Eric Sachs, the product manager in charge at Google, gave me a hard time over it; actually, he didn’t because he’s way too nice to do such a thing. But he let me blog some of our conversation. He writes:
Google & Yahoo both use OpenID URLs by default that are not human readable, and if someone visits them, the pages have no information about the user…
One of the reason that Blogger’s OpenID service launched before the generic Google service is because those users by default had already been through the pain of picking a "human readable" name for a URL.
For our E-mail users (@gmail.com/@yahoo.com) we could have chosen to return URLs with the user’s E-mail username as AOL does, but chose not to for what are hopefully obvious reason.
So we were left with the options of (1) not launching IDPs at all, (2) launching the IDPs with machine generated IDs, or (3) forcing our users to pick an "human readable" name for an OpenID URL (but one that was not their E-mail address)
Unfortunately, for both of us option 3 requires a user to try on average 5 times to find a name that is available. We have tried to force users to pick such a name for other services at Google, and the abandonment rate is 90-95%. Yahoo’s experience is similar. The RPs we have talked to (both big ones and small ones) have said they would not use our IDP if we forced users to go through a process with such a high abandonment rate.
So while I understand that in a perfect world our choice of 2 over 3 is not great, the alternative is 1, i.e. not launching IDPs at all. And if we went down the path of #1, then the only people who could use OpenID would be bloggers and users of some social networks that use human readable URLs for profiles (though that excludes Facebook,
To which I responded that I think there is a third alternative a la tinyurl. Here is Eric again:
Yep, that is what we tried for orkut.com initially.
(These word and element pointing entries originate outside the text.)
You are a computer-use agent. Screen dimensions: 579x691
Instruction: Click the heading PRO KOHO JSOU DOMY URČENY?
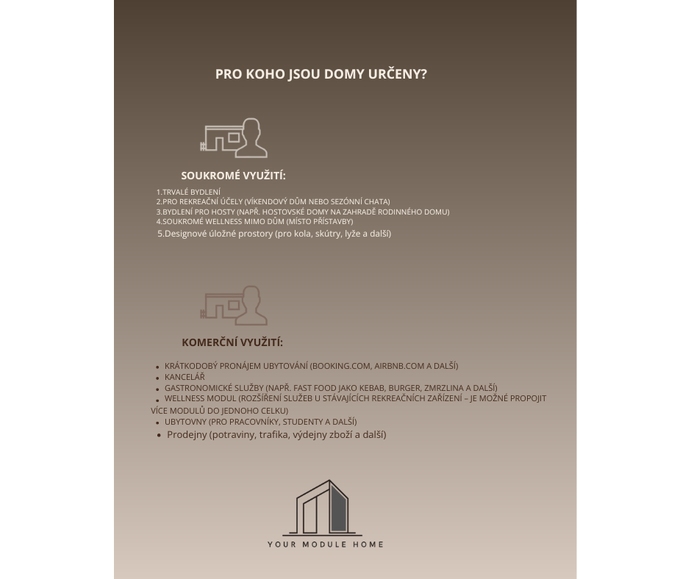[x=321, y=74]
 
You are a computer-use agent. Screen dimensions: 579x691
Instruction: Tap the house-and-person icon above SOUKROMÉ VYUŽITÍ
[x=234, y=138]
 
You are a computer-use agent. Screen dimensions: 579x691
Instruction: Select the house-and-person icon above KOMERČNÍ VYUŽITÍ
[x=234, y=306]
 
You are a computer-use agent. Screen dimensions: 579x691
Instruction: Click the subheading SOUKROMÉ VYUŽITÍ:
[x=233, y=176]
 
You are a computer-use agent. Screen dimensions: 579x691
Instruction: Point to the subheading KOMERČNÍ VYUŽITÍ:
[x=232, y=342]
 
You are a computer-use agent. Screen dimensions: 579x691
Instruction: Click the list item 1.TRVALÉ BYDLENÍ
[x=188, y=192]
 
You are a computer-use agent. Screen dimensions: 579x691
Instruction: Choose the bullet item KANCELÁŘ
[x=185, y=377]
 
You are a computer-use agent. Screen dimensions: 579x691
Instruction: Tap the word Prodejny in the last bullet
[x=187, y=434]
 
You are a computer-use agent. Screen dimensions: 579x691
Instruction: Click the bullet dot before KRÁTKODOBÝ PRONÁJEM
[x=158, y=367]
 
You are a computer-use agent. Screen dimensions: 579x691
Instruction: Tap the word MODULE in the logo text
[x=325, y=544]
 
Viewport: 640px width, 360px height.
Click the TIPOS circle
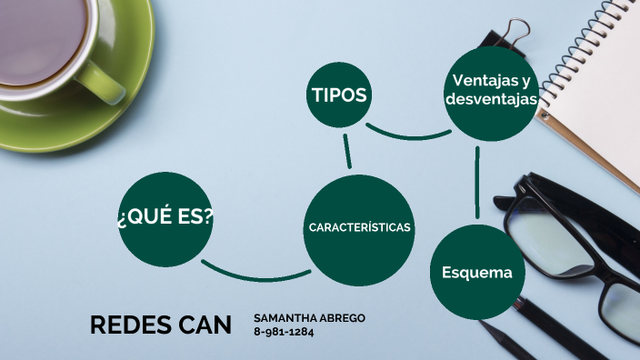pos(339,95)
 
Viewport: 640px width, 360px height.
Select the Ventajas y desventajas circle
pos(491,91)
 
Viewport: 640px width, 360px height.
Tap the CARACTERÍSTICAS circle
pos(360,226)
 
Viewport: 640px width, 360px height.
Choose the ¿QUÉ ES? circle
pos(165,217)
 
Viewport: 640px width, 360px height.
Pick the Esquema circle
pos(477,273)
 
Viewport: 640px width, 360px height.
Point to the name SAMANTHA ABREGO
pos(309,317)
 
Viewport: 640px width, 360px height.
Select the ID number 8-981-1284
pos(285,331)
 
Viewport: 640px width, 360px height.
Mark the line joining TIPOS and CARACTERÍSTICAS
pos(347,151)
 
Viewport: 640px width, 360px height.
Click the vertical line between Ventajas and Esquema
pos(477,182)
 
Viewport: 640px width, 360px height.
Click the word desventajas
pos(491,99)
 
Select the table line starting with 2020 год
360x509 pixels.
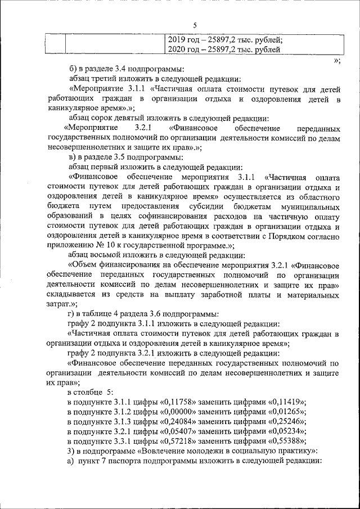pos(224,50)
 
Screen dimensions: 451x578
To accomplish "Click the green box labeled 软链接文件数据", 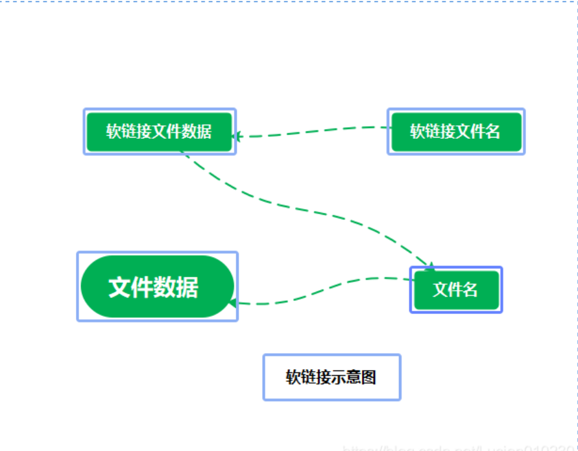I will (x=159, y=132).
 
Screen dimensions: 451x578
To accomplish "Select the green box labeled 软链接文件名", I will (x=456, y=132).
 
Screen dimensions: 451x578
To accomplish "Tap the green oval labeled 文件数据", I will (x=157, y=286).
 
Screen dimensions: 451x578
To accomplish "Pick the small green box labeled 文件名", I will (x=456, y=289).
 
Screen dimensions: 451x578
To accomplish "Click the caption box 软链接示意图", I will (x=331, y=377).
Unfortunately we got the standard problem of dictionary attacks against those URLs for screen-scraping. We experimented to find the smallest length ID that would still enable us to implement DOS style blocking for screen scraping. Unfortunately that length was 2 characters longer then what people could remember for their own ID, so we sadly gave up :-( And that was actually back when the orkut.com user base was a LOT smaller.
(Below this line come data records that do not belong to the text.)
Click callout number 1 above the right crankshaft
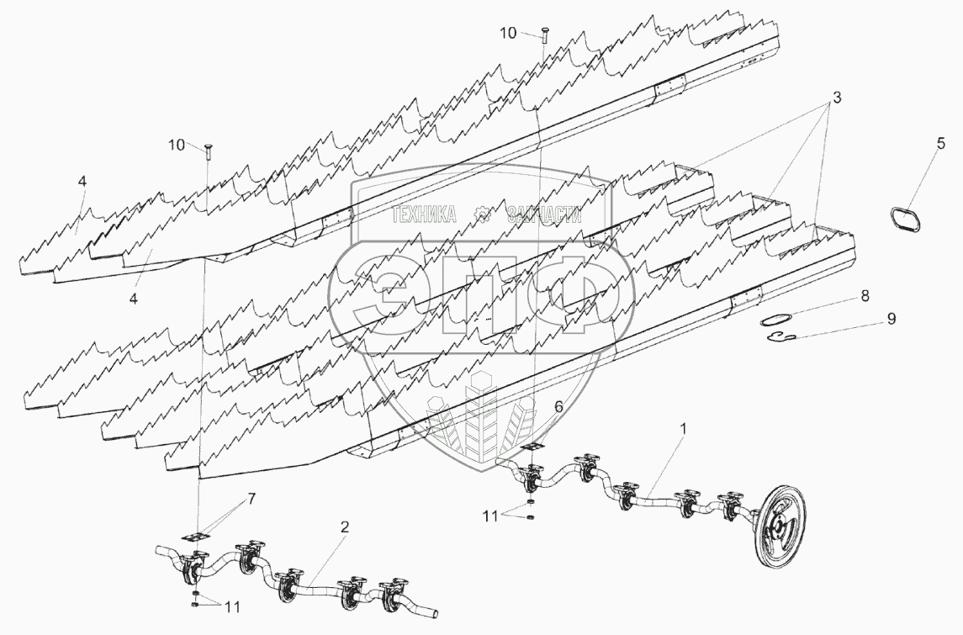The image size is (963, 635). coord(684,429)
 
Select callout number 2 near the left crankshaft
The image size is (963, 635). coord(345,527)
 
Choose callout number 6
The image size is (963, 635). coord(557,405)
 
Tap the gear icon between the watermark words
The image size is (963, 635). coord(483,214)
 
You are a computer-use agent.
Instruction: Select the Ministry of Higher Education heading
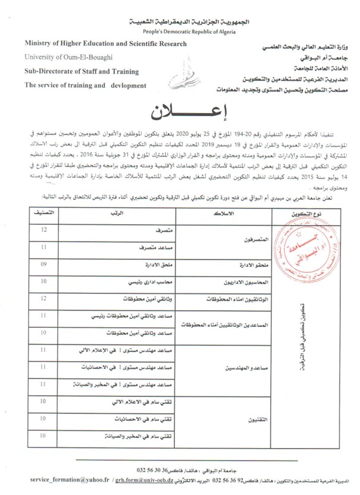click(x=106, y=43)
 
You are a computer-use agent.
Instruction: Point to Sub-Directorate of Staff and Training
click(x=82, y=71)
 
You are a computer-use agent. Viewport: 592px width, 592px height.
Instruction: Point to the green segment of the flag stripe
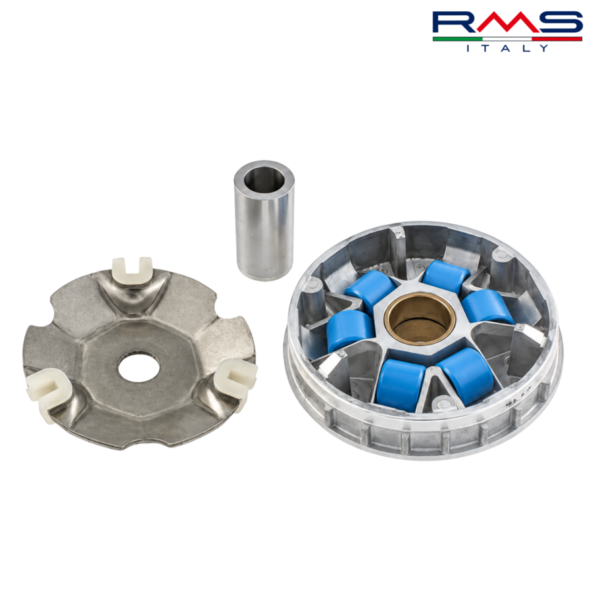pos(458,39)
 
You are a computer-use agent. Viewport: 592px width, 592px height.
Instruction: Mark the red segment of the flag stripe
pos(557,39)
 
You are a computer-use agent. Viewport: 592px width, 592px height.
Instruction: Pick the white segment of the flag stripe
pos(507,39)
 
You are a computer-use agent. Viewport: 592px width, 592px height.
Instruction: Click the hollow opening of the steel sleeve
pos(263,180)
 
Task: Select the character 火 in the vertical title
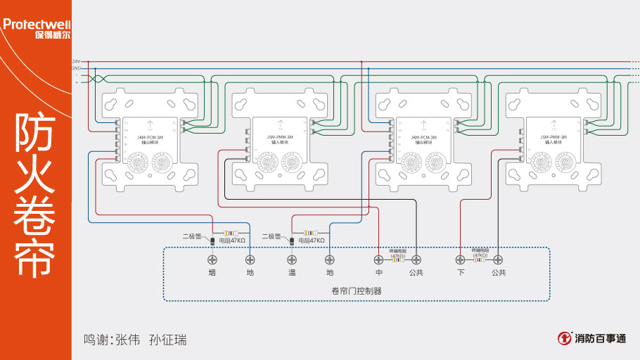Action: [x=35, y=176]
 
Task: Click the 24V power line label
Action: [x=76, y=62]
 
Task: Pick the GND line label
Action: [x=76, y=68]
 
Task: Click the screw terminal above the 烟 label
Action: [x=211, y=259]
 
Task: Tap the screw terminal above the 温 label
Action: [x=291, y=259]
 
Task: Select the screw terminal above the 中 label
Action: [x=379, y=259]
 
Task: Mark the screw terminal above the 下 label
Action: [x=461, y=259]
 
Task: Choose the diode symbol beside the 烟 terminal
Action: [x=212, y=242]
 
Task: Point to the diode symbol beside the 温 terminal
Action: [x=291, y=242]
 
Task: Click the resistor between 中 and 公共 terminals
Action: [x=397, y=259]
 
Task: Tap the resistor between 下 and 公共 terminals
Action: [x=479, y=259]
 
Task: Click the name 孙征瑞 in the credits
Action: [x=168, y=340]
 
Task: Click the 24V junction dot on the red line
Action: [x=361, y=62]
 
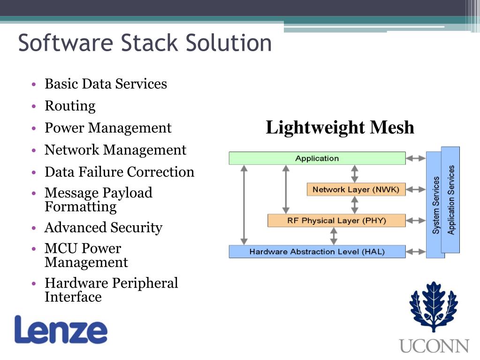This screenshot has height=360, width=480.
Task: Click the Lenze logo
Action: point(61,329)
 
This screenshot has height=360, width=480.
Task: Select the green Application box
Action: point(317,158)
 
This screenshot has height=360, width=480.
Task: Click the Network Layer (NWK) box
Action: point(356,190)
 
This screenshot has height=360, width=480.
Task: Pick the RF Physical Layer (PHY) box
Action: point(336,221)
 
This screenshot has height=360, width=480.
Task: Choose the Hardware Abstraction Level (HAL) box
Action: point(317,252)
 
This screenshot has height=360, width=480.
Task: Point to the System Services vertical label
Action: point(436,205)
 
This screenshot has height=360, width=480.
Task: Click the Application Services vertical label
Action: point(451,200)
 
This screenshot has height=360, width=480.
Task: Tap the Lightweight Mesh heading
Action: point(340,128)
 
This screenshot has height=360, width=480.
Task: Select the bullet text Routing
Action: point(70,106)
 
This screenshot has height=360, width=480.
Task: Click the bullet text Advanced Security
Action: point(103,228)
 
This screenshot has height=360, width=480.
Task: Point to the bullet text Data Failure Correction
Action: point(119,172)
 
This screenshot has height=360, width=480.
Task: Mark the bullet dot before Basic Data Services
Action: point(34,84)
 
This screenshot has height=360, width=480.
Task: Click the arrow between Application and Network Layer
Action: point(355,174)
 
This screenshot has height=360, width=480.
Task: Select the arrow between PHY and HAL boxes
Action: point(334,236)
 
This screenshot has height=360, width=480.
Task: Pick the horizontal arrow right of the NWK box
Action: point(416,190)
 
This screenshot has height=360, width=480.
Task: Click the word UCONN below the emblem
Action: point(434,346)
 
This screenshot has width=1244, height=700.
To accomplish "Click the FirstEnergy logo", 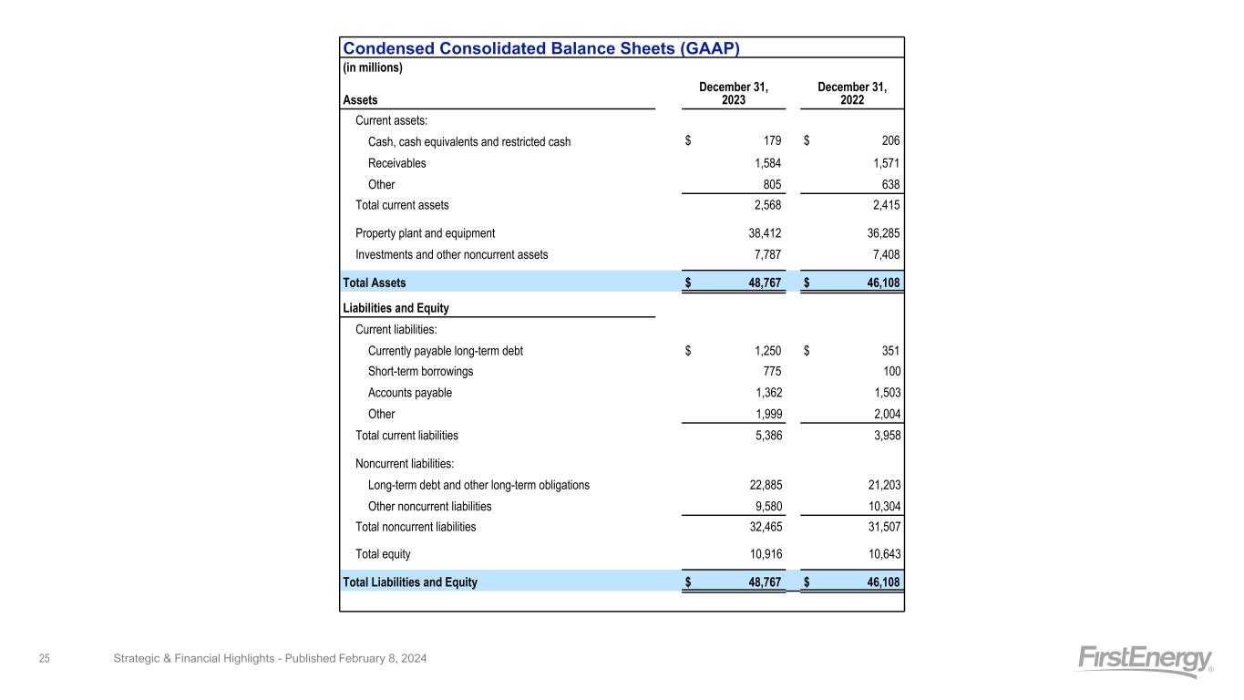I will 1145,661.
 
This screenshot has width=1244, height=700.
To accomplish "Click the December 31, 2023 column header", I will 734,93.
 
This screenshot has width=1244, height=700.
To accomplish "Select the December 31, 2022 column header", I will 852,93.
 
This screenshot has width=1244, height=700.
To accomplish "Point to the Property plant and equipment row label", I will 425,232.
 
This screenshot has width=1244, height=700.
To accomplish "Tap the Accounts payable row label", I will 409,393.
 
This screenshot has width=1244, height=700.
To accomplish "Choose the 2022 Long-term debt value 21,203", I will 879,485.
You could check with … MySpace/Facebook because I think they tried the same thing and had the same problem.
Me again: "Then I’m missing something. Why is that a problem? What advantage do I gain as an attacker if I guess that somebody’s URL is me.yahoo.com/a/vIxu8Lll29jYXQEYBNg86tIZgY7Bs8c7? In particular if sites — like this example in point [the openid.net site that sparked this thread] — will show it publicly anyway?
Eric:
The problem a bunch of social networks have had is evil websites who just try to crawl our entire systems by guessing our users’ profile URLs. They then use that data for a number of nefarious purposes, some of which are pretty sophisticated. Others are more basic, like trying to track the size of a social network’s user base for competitive purposes.
If hackers can still guess (or find elsewhere) some URLs, that is not nearly as damaging as them being able to easily crawl the whole social network. And by making our profile IDs longer, we can monitor for hackers who are trying to guess profile IDs because we see lots of requests for non-existing URLs.
I thought this exchange was worthwhile blogging. This is not the first time I’ve had this conversation, but I had not been aware of that last argument — which, as made, seems to apply mostly to social networking-related sites, but not other types of sites.
What I’m concluding is:
- If you can get your users to pick human-readable names that are not also e-mail addresses, that’s the best alternative.
- Otherwise, use a tinyurl-style automatically-generated scheme, unless it conflicts with the goal Eric outlined.
- If all previous approaches fail, use what is essentially a randomly generated UUID.
Remains to say for me that I now understand the argument that is being made, but there are substantial counter-arguments be made as well, including the user-unfriendliness of a non-human readable scheme, and the much higher susceptibility of what I call Phriend Phishing.
The last word hasn’t been spoken, but hopefully this discussion is helpful to understand the state of the best thinking.